## Selected extract
One
of the disadvantages of living in the city is that you are
deprived of one of the great experiences of living: the experience of
staring in awe at a clear sky filled with thousands of twinkling
stars. There is something very special that happens during such a experience. It is as if you get in touch with some
deep, mystic part of your soul that is normally hidden. Somehow the
darkness around you and the dim, distant stars above you combine to
create some feeling of awe, mystery, and wonder that you simply can't
get by looking at an astronomical photo while sitting in your
well-lit home.
There
is no way to have such an experience in New York City, because on a
really clear night here you might see maybe five or ten stars. But
30 years ago in New York there was a place you could go to get the
same type of feeling of cosmic wonder experienced by someone looking
up at a night sky teeming with stars. The place was the old Hayden
Planetarium, which served the public between 1933 and 1997.
The
old Hayden Planetarium had a planetarium theater with seats, but that
wasn't the best part. The best part was the set of visual exhibits that
surrounded the planetarium theater. The exhibits were kept in very
dark light. Barely able to see your path in front of you, you would
walk through dimly lit halls containing representations of distant
galaxies, stars, and planets. The design of the exhibits was
astonishingly successful in creating exactly the same type of feeling
of dark, mysterious wonder and awe that someone feels when standing
in the middle of a dark field, looking up at a sky ablaze with five
thousand stars.
But
then some people had the idea of completely demolishing the old
Hayden Planetarium. They tore it down and replaced it with some garish new
building called the Rose Center for Earth and Space. The new building
features some fancy architecture, and exhibits that always seem to be
bathed in glaring bright light.

[Part of a data file]
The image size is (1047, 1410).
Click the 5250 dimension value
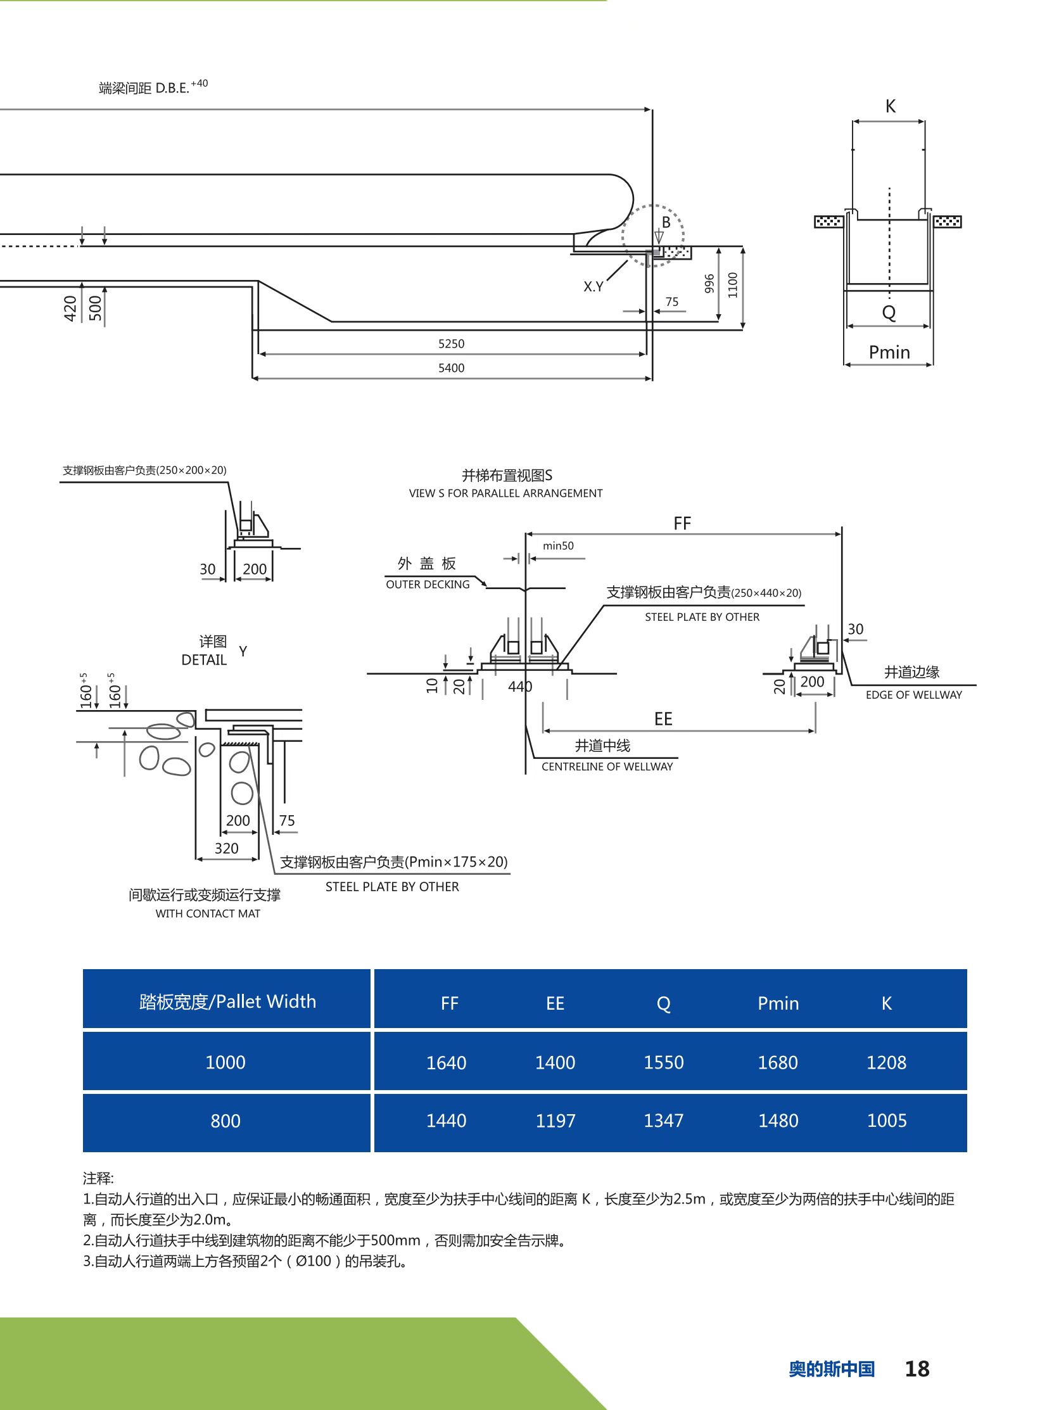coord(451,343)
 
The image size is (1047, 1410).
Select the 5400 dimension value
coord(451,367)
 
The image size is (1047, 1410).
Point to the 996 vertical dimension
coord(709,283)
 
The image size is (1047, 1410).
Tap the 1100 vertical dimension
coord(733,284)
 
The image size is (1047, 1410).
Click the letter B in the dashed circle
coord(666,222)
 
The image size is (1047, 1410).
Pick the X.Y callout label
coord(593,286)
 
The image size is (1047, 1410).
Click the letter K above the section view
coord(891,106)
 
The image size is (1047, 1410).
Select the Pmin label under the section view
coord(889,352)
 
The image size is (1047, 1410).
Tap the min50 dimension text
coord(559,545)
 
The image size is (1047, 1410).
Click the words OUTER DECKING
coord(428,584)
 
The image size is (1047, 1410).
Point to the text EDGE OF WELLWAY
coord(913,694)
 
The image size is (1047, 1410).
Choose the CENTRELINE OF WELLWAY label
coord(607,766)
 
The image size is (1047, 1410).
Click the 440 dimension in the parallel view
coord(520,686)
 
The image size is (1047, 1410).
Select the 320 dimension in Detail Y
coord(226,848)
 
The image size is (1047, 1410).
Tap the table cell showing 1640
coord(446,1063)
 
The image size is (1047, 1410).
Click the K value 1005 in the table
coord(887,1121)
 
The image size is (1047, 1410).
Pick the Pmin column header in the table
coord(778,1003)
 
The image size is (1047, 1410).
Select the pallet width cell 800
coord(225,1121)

## Objective
In the piece about the old Hayden Planetarium, which years did that planetarium serve the public?

## Solution for this problem
From 1933 to 1997.